Moreover, toner particles can be picked up by the fuser and/or backup roll during fusing of duplex copies or simply from the surrounding of the reproducing apparatus.

One arrangement for minimizing the foregoing problems, particularly that which is commonly referred to as "offsetting", has been to provide a fuser roll with an outer surface or covering of polytetrafluoroethylene, known by the trade name "Teflon" to which a release agent such as silicone oil is applied, the thickness of the Teflon being on the order of several mils and the thickness of the oil being less than 1 micron. Silicone oil, polydimethylsiloxane, which possesses a relatively low surface energy, has been found to be a material that is suitable for use in the heated fuser roll environment where Telfon constitutes the outer surface of the fuser roll. In practice, a thin layer of silicone oil is applied to the surface of the heated roll to form an interface between the roll surface and the toner images carried on the support material. Thus, a low surface energy layer is presented to the toner as it passes through the fuser nip and thereby prevents toner from offsetting to the fuser roll surface.

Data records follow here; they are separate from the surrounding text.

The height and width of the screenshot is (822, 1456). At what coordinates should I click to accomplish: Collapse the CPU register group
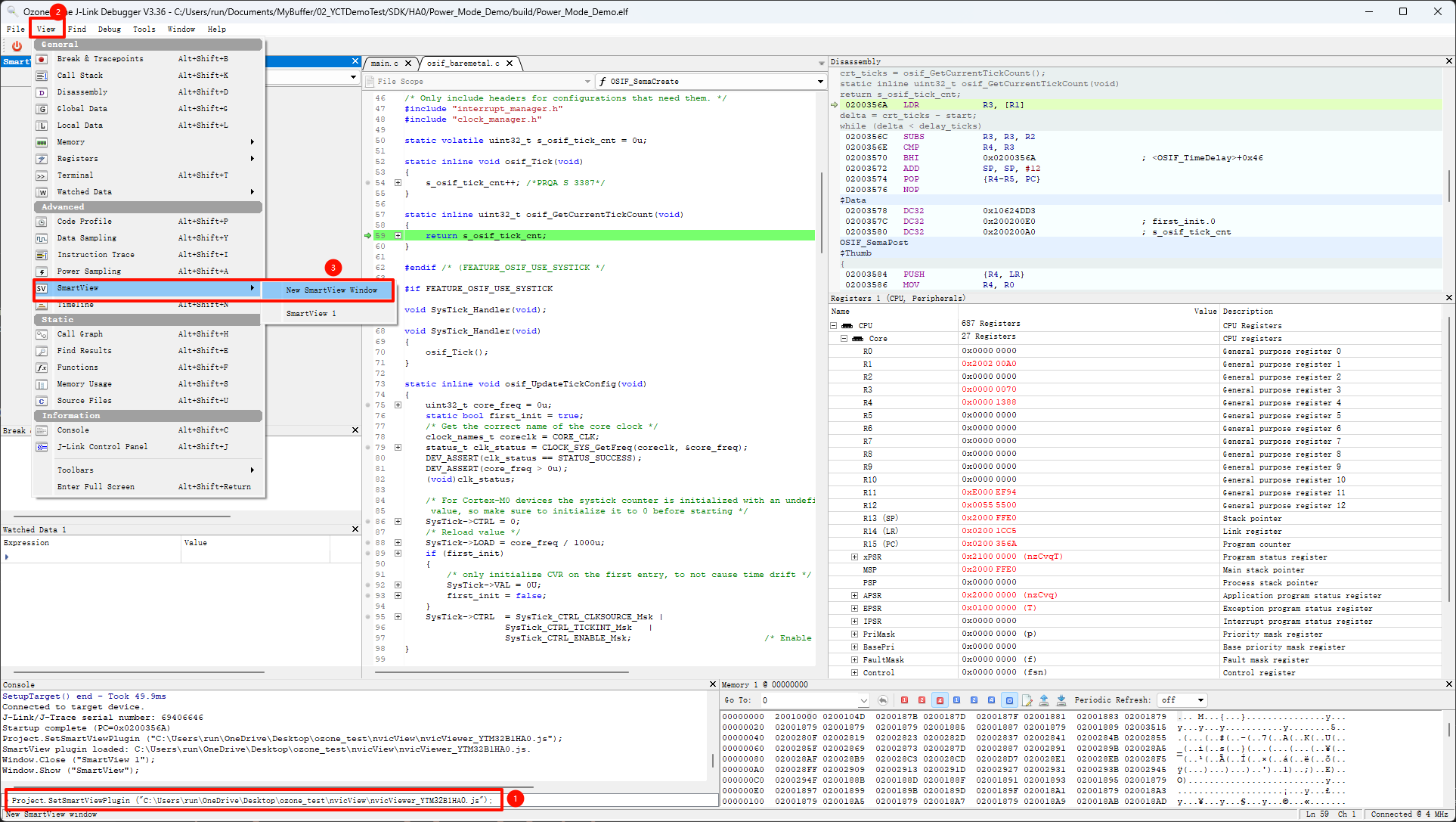[x=834, y=326]
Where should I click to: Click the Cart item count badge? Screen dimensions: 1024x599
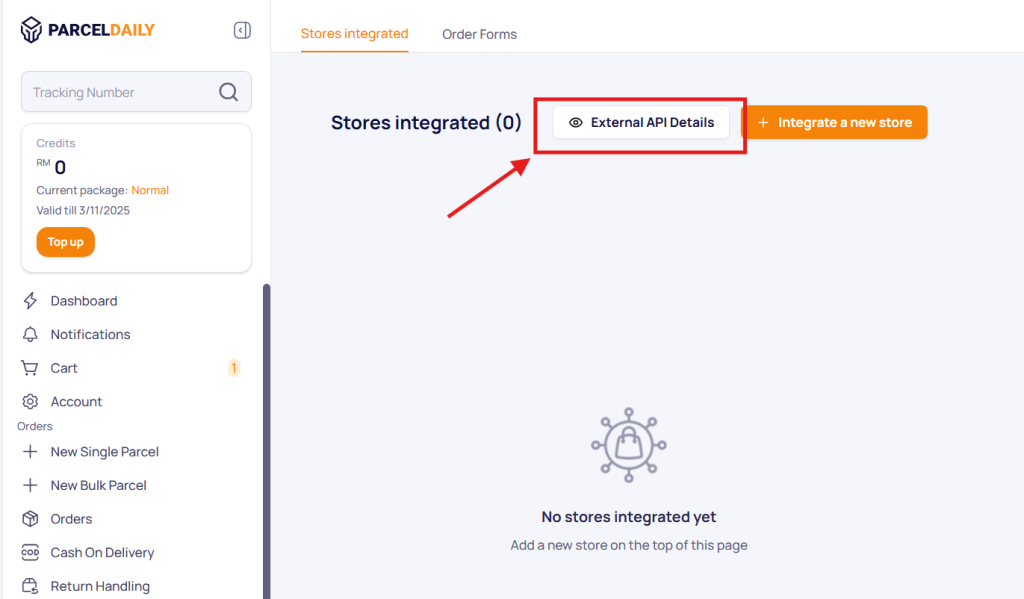[234, 368]
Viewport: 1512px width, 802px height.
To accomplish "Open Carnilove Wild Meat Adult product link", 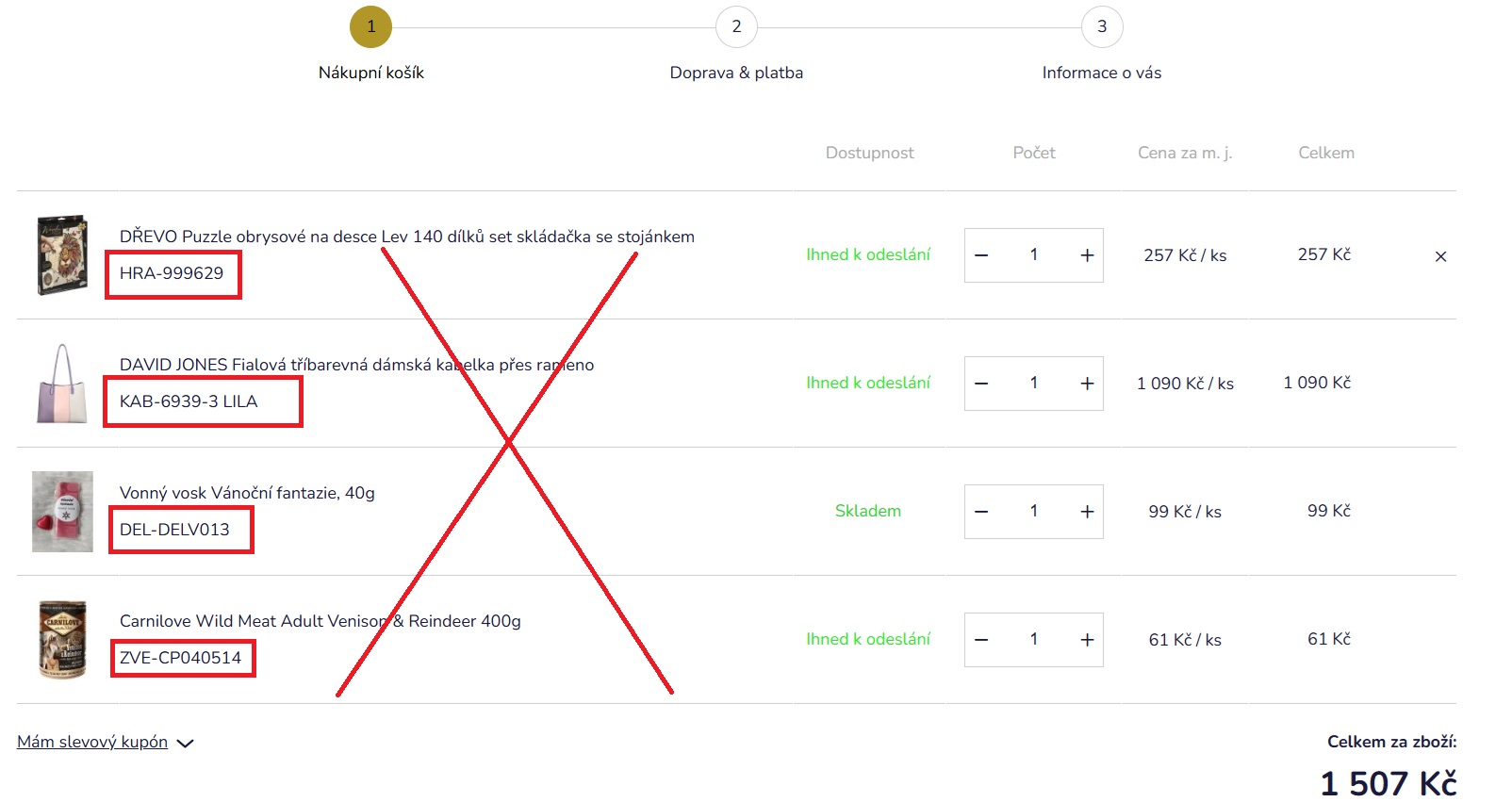I will (320, 621).
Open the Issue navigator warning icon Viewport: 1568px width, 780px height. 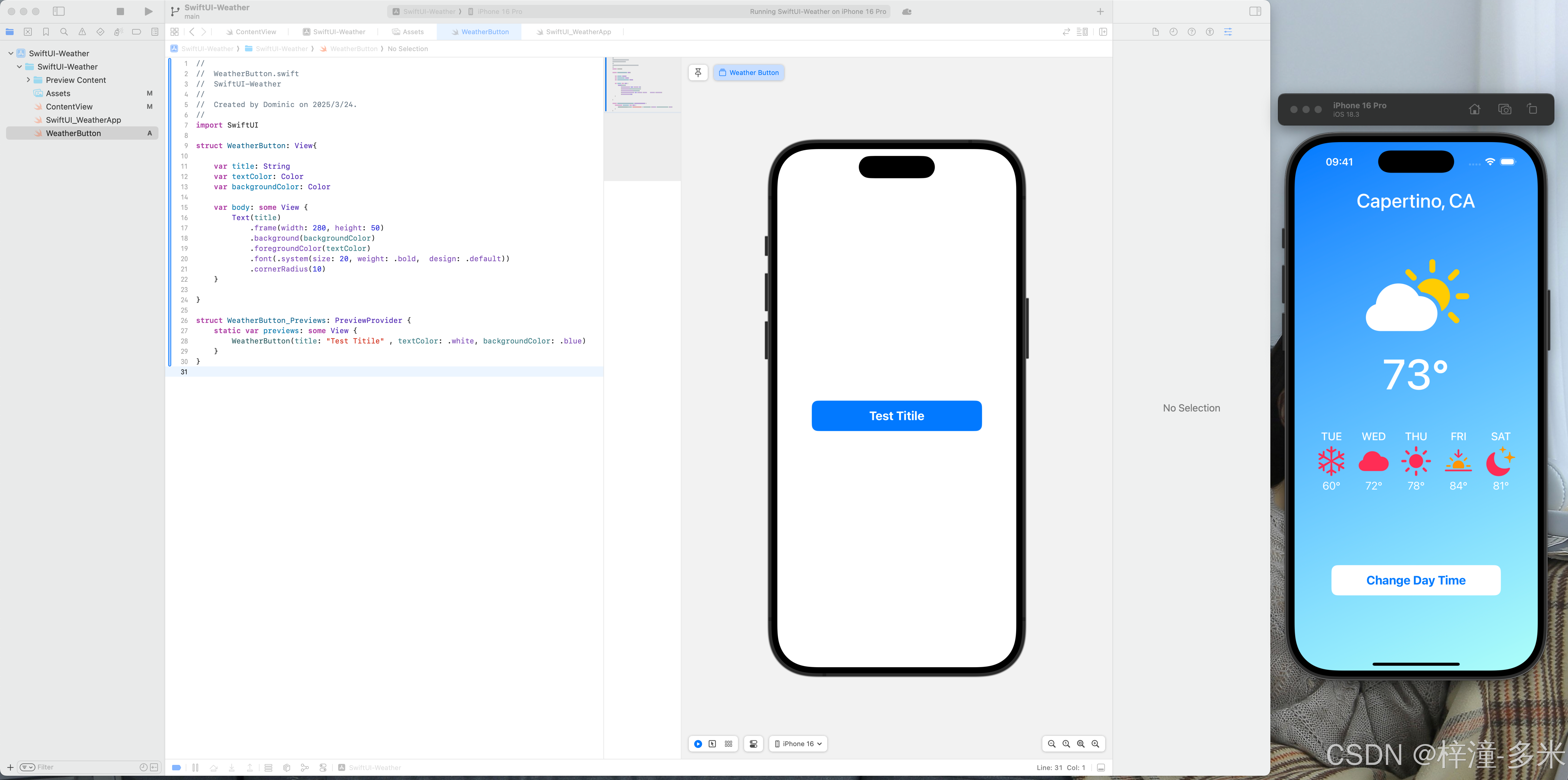point(82,32)
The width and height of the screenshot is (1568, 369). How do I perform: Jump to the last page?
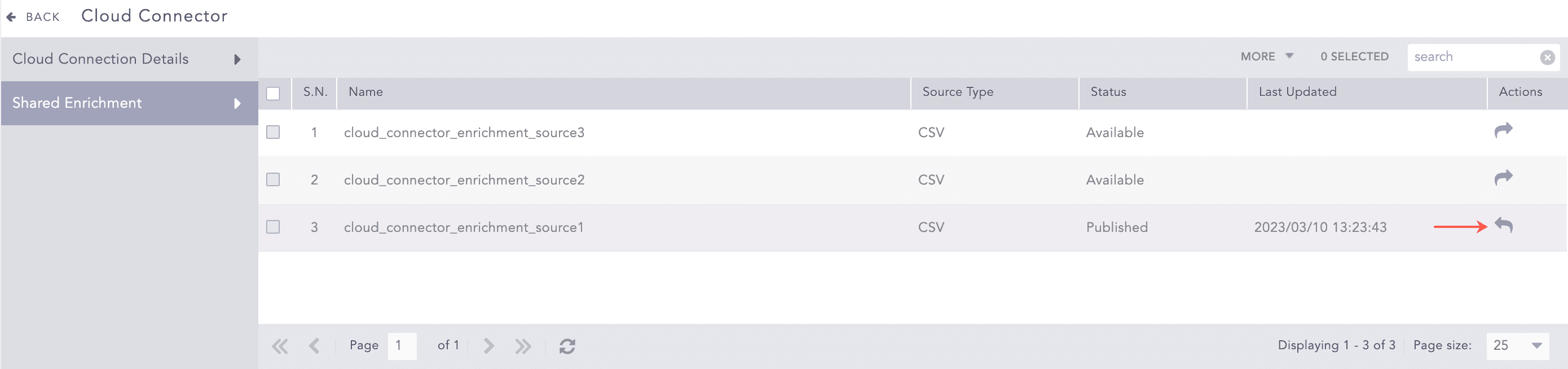[x=522, y=346]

A fuser roll construction of the type described above is fabricated by applying in any suitable manner a solid layer of adhesive material to a rigid core or substrate, such as the solid Teflon outer surface or covering of the aforementioned arrangement. The resulting roll structure is subject to wear and degradation due to continued operation at elevated temperatures and also to damage from accidental gouging by stripper fingers conventionally employed in such systems. The foregoing, in many instances, necessitates replacement of the fuser roll which is quite costly when a large number of machines is involved.

Moreover, the polytetrafluoroethylene along with the coating of silicone oil is of sufficient thickness to constitute a poor thermal conductor, and longer nip dwell and higher fuser roll temperatures are required to deliver the fusing energy required to fix toner. Also, control of the surface temperature of the roll presents a problem due to large temperature variations occurring before and after contacting of the substrate carrying the images.

Silicone elastomers have also been used on the surface of fuser members for fixing thermoplastic toners on receptor surfaces. In U.S. Pat. No. 3,669,707 issued June 13, 1972, silicone elastomers containing fluorinated organic polymer fillers of specified surface energy are used on the surface of fuser members for fixing toner materials. However, the coating is of sufficient thickness to constitute a poor thermal conductor, and longer nip dwell and higher fuser roll temperatures are required as in the case described above. Furthermore, the silicone gum filler is, of necessity, a dual component system to prevent hot offset. This in turn leads to additional preparation and handling problems.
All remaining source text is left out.